UnixGuy said: Some govermnets mandate that if you get breached you need to disclose it to your customers, this puts a lot of pressure on companies specially in early stage when it's not very clearly what has been breached
paul78 said:@UnixGuy - I recall that you are in Australia. I'm curious about what infosec people think about your new Notifiable Data Breaches law which went into effect this year. This amendment is tied to privacy whereas in the US, disclosure laws are typically tied to data which may result in consumer financial impact - except for the ones in states like California.

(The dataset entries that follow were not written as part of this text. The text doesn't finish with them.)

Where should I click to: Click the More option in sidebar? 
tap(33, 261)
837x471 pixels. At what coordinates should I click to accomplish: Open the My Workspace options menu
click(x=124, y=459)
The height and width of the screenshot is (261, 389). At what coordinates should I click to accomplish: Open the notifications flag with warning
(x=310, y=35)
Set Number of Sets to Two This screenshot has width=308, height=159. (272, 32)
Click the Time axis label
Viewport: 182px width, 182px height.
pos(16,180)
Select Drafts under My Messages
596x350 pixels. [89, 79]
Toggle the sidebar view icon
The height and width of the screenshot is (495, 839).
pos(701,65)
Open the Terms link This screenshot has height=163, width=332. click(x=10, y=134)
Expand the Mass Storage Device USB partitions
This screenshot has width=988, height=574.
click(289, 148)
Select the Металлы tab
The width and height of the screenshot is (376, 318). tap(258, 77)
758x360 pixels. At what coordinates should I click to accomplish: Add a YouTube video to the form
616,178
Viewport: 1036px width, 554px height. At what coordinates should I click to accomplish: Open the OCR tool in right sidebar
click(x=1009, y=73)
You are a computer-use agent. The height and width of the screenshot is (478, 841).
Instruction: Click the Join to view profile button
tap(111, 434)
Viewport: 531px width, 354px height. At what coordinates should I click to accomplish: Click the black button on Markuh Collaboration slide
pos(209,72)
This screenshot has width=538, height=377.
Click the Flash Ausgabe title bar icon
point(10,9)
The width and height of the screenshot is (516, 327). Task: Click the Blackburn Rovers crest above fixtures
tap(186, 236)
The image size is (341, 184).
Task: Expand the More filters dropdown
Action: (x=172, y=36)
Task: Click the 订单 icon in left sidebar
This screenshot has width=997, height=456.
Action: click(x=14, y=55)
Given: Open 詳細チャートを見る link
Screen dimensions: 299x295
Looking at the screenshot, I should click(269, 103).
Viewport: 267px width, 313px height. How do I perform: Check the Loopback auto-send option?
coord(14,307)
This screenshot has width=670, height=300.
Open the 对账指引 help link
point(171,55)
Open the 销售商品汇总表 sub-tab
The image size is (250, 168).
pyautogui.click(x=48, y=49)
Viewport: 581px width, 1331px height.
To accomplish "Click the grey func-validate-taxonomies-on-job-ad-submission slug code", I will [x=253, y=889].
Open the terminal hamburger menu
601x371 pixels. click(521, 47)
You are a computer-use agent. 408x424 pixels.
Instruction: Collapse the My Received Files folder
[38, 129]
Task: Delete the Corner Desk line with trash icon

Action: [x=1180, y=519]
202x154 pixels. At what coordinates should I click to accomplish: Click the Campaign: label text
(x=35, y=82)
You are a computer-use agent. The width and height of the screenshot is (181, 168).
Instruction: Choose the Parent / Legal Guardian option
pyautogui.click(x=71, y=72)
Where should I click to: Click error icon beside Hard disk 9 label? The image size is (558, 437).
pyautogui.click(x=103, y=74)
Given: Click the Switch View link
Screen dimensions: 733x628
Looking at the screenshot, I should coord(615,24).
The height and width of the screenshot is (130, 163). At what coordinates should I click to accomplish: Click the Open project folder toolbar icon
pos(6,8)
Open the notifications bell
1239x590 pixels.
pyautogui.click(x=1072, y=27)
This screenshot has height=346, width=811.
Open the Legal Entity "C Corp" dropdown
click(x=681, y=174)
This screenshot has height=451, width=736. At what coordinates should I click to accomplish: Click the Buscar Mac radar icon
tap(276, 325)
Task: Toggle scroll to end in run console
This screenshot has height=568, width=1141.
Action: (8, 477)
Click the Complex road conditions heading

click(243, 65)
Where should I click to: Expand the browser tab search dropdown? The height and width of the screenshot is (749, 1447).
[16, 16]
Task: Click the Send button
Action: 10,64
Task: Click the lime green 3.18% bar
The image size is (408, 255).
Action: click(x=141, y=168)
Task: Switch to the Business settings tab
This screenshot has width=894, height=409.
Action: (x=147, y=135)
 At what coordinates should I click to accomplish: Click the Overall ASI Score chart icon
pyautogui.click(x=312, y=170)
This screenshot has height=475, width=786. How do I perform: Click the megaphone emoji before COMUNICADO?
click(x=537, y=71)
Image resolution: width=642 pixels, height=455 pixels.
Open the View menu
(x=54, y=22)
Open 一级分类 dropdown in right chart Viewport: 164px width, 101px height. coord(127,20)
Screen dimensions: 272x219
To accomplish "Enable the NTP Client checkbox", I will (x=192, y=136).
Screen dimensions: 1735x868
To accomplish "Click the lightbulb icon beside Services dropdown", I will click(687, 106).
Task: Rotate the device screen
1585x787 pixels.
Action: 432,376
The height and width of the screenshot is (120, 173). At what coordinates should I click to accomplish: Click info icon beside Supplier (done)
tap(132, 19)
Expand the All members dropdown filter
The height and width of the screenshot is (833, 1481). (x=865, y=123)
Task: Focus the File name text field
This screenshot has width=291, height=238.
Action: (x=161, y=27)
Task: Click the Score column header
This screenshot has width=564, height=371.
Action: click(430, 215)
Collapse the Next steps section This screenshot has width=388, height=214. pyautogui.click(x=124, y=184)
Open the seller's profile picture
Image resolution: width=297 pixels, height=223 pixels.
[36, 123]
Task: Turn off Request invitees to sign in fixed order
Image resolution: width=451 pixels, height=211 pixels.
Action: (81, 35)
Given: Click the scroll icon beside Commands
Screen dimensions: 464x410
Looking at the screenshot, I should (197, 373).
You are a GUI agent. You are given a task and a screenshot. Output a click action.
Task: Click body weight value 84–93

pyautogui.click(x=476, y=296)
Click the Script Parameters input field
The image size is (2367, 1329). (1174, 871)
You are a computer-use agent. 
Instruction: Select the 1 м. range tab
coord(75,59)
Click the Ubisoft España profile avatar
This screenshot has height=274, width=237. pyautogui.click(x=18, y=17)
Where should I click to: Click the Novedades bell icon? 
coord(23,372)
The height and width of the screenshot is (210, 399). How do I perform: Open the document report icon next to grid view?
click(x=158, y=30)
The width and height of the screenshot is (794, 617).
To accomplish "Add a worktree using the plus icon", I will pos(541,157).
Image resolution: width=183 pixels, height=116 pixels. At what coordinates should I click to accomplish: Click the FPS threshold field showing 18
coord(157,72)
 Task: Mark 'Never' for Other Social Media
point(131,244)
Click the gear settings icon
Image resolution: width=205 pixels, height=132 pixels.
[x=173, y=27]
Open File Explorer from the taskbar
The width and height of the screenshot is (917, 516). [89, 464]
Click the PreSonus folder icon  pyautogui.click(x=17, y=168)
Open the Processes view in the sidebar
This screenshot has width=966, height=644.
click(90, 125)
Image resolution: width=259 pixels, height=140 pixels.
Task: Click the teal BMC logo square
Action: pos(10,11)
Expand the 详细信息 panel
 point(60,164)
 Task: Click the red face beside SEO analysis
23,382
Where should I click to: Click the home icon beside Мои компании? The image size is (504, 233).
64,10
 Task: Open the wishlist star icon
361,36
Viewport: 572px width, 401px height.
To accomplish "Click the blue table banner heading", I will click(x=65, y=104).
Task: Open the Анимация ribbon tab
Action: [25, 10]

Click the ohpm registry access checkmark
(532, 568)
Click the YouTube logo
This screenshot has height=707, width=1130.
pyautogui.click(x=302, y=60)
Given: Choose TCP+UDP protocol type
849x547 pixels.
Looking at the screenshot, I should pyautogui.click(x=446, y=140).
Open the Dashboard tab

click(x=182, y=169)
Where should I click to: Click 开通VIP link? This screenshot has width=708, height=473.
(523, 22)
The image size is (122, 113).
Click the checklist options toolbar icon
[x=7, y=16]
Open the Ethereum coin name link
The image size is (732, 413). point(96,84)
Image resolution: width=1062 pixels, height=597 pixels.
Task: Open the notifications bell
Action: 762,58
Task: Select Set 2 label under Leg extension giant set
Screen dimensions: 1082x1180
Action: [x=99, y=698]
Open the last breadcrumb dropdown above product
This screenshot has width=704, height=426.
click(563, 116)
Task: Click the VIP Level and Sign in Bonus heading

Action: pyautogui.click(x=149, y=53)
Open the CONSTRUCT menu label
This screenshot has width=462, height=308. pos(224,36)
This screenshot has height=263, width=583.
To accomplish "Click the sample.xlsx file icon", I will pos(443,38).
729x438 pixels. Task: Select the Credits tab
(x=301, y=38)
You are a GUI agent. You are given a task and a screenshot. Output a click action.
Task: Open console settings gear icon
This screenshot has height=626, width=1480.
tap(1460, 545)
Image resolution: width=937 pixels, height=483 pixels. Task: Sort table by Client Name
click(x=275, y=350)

jcundiff said: marriott (starwood)was a sql inject according to darkweb chatter going back to 2014, and was wide open in 2014 with ato and loyalty fraud, I am guessing they implemented fraud protections and failed to realize it was a symptom of, not the breach.marriott is going to try to play "the it happened before we bought them' card but it went on for 2 years after they bought them. Sounds to me like Marriott didnt do proper due diligence during their M&A and are going to pay for it now.Senators are rumbling about tougher laws, so this maybe the one that does it, but I doubt it
UnixGuy said: Well it's been alarming. Companies here are all recruiting and trying to build "Cyber" or "Security" Capabilities...everyone wants to be ready to disclose for any breaches. Even international companies with Australian presence have to disclose in case of any breach. PageUp coped it this year, everyone company that used PageUp at some people had to send an email notice, it was chaotic.
..., just a failure of basic security hygiene
jcundiff said: And as far as 3rd party, my assessment from what I have seen is no, just a failure of basic security hygiene
cyberguypr said: just a failure of basic security hygiene jcundiff said: ..., just a failure of basic security hygiene One of the reasons why I am numb to these breaches. Very little is going on here from a technical perspective, if anything. Many times I read a good post-mortem it all comes down to some stupid basic thing someone did like not patching well-known vulns, exposing AWS buckets, publicly exposing ports/services, using default credentials, failing at OWASP top 10 stuff, etc. Rant over.
paul78 said: jcundiff said: And as far as 3rd party, my assessment from what I have seen is no, just a failure of basic security hygiene It'll be interesting to see how this plays out with Starwood. Your comment about darkweb chatter interested me so I just looked. Doesn't look good for Starwood. I'm gonna grab my popcorn and see how that plays out once some of that stuff starts to show up in the media. Not sure if anyone read the Reuter's exclusive yesterday that cited anonymous sources about the ongoing investigation - but this struck me as sadly amusing - "Identifying the culprit is further complicated by the fact that investigators suspect multiple hacking groups may have simultaneously been inside Starwood’s computer networks since 2014, said one of the sources."